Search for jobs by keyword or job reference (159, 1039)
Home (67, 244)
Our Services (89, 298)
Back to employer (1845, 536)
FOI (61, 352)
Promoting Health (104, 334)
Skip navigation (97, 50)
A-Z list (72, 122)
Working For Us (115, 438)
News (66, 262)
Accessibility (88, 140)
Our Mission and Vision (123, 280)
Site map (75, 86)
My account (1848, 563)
☆ ☆ ☆
• [What is being asked] Retype every line of the data above exactly.

• [The completed task]
Search for jobs by keyword or job reference (159, 1039)
Home (67, 244)
Our Services (89, 298)
Back to employer (1845, 536)
FOI (61, 352)
Promoting Health (104, 334)
Skip navigation (97, 50)
A-Z list (72, 122)
Working For Us (115, 438)
News (66, 262)
Accessibility (88, 140)
Our Mission and Vision (123, 280)
Site map (75, 86)
My account (1848, 563)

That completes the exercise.